Но это довольное чувство быстро исчезало от сознания невыносимости своего финансового положения. И тогда он придумывал средства, как бы выбраться из этой каторги постоянного искания денег и долгов, останавливаясь на более или менее проблематических комбинациях о каком-нибудь предприятии, провести которое при помощи Никодимцева будет нетрудно. И вообще Никодимцев мог бы помочь ему если не в этом, то в устройстве ему какой-нибудь хорошо оплачиваемой синекуры[13]. Он должен сделать для отца женщины, которую любит.
И в то же мгновение в голове Козельского пронеслась мысль — обратиться к самой последней крайности, к Никодимцеву, если Бенштейн откажет. Конечно, лучше бы, если б не пришлось этого делать, но… бывают такие положения, когда разбирать нечего.
И Козельский думал: как это сделать и в какой форме? Написать ли ему о временном затруднении, или поехать и лично рассказать о тяжелом своем положении… Но это показалось ему отвратительным… Никодимцев может подумать, что он эксплуатирует его отношения к Инне.
— Нельзя, нельзя! — проговорил вслух Козельский и решил, что воспользоваться Никодимцевым можно только тогда, когда Никодимцев женится на Инне и, следовательно, между тестем и зятем будут близкие родственные отношения.
Придумывая разные выходы из своего положения, Козельский не остановился на самом простейшем и, казалось бы, самом достижимом — на радикальном изменении образа жизни и сокращении, таким образом, расходов, хотя в минуты острых денежных затруднений такие мысли и мелькали в его голове. Но он отлично сознавал их несбыточность.

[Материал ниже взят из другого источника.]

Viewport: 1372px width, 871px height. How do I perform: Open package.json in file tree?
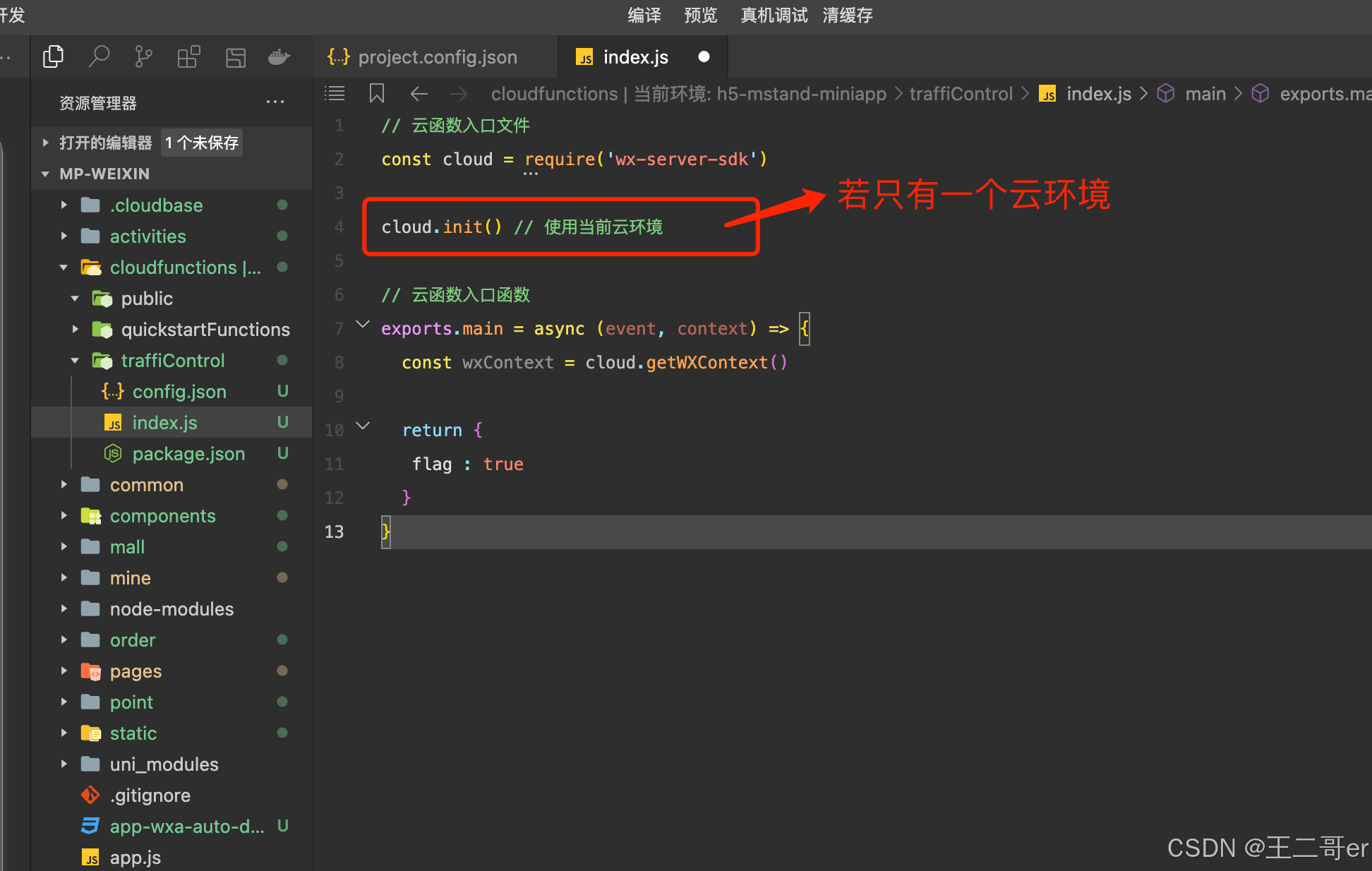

Все его существо со всеми его привычками инстинктивно протестовало против изменения образа жизни, являвшегося для него потребностью, лишение которой он не мог себе даже и представить. Изменить жизнь так, чтобы откладывать на уплату долгов половину заработка, значило: отказаться от двухтысячной квартиры, от превосходного кабинета, мраморной ванны, отличного повара и умелой прислуги, от платья от Пуля, от хороших сигар, от ложи в опере, от журфиксов и от Ордынцевой. Мало того: пришлось бы прервать знакомство со многими нужными и влиятельными людьми, нельзя было бы нанимать приличной дачи для семьи и самому уезжать за границу на два месяца, чтоб отдыхать и освежаться… одним словом, надо было бы отказаться от всего того, что казалось Козельскому единственным благом жизни, из-за которого стоит работать и добиваться еще больших благ… Это было невозможным и, как думал Козельский, унизительным и для него самого и для его семьи. И как бы смотрели на него не только знакомые, но даже жена и дочери? Умный, способный человек и не может даже устроиться сколько-нибудь прилично? Не может хорошо одевать жену и дочь? Не может позволить себе маленького комфорта любовной связи? Последнее особенно было дорого его превосходительству, и свидания с красивой и умеющей быть желанной Ордынцевой были для Козельского одним из тех значительных благ, без которых жизнь была бы для него скучной и не к чему было бы ему так тренировать себя воздержанием в пище, массажем и гимнастикой.
«Даст или не даст?»
Этот вопрос все более и более удручал Козельского по мере приближения к Васильевскому острову, и, когда извозчик остановился у подъезда одного из больших домов на Большом проспекте, Козельский чувствовал тот страх, какой испытывает гимназист перед экзаменом у строгого учителя.
У него даже схватывало поясницу, когда он спросил у швейцара: где живет господин Бенштейн?
— Здесь. Во втором этаже.
— Дома?
— Должно быть, дома.
В швейцарской было тепло, и Козельский приказал швейцару снять с себя шинель с серебристым бобровым воротником, подбитую ильками.
— Не пропадет здесь?
— Помилуйте… Я не отлучусь.
— Так во втором этаже?
— Точно так-с!
Его превосходительство не спеша, чтобы не было одышки, поднялся во второй этаж и с замиранием сердца подавил пуговку электрического звонка у двери, на которой красовалась медная дощечка с вырезанной на ней фамилией по-русски и по-французски.
«Экая каналья, этот жид. В бельэтаже живет!» — подумал с чувством неодобрения Козельский, приподнимая свою красивую голову в бобровой боярской шапке.